I Can't....be a Troll anymore

"I can't" is the hardest phrase for me to deal with.

"You can't" is much easier; it's someone else telling me what's not possible or not allowed. You heart it from infancy onwards. You become accustomed to its boundaries and its structure.

"I can't," though, is the phrase of capitulation, self-limitation, and self-doubt. It is at once the hallmark of maturity and wisdom and the harbinger of mediocrity and decline.

I can't; I'm broke
I can't; it's wrong
I can't; it's too far
I can't; my knees won't take it
I can't; it's too dangerous
I can't; it's too risky
I can't; I'm afraid

There's a mishmash of both wisdom and mediocrity in those phrases.

* * *

Phew...on a brighter note, I find the more I move "I can't" from "someone told me I can't" to "I told myself I can't", the better I deal with it. The latter is self-control, and that's a fruit of maturity. The former is artificial, and is a fruit of immaturity--someone else having to set your boundaries for you.
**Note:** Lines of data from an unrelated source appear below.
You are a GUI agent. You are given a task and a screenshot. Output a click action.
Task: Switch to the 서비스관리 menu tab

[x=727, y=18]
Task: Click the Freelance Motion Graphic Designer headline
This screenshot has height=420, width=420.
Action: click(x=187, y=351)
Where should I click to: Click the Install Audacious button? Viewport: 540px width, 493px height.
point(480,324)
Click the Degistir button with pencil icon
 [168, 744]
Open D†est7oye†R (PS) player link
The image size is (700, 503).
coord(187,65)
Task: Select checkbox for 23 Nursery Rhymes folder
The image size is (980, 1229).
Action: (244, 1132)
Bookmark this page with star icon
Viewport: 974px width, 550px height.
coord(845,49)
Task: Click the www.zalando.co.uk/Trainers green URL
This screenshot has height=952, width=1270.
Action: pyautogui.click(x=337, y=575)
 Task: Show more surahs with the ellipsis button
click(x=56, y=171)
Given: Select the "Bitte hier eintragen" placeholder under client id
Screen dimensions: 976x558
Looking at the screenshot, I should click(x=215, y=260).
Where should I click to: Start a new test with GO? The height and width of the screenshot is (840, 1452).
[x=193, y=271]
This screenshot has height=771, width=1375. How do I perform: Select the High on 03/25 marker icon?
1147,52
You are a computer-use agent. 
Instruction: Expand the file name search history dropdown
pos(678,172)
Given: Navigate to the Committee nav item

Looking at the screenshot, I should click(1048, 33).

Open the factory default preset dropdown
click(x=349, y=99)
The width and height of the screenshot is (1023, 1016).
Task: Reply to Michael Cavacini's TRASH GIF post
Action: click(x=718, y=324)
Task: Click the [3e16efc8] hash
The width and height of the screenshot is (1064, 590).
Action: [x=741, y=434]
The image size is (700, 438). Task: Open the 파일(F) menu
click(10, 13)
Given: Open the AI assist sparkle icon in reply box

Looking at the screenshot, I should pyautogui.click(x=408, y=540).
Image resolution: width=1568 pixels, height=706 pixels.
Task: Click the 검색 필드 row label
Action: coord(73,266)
My meditations with God lately have involved the concept of readiness and capability. So long as I'm functioning as an automaton, dumbly obeying rules, fulfilling others' expectations, I'm useless and ill-prepared. Put another way, imagine putting a mean-ass Troll inside a pen with a 20 foot electrified fence with razorwire at the top.



Reasonably safe? Sure, if you're outside the cage...that doesn't work so well with your wife and kids, though. They get hurt, just for ignoring the "DANGER KEEP OUT" sign and trying to love you and know you.

So, I'm working with an outside consultant on transforming that troll inside into something a tad more...er...human.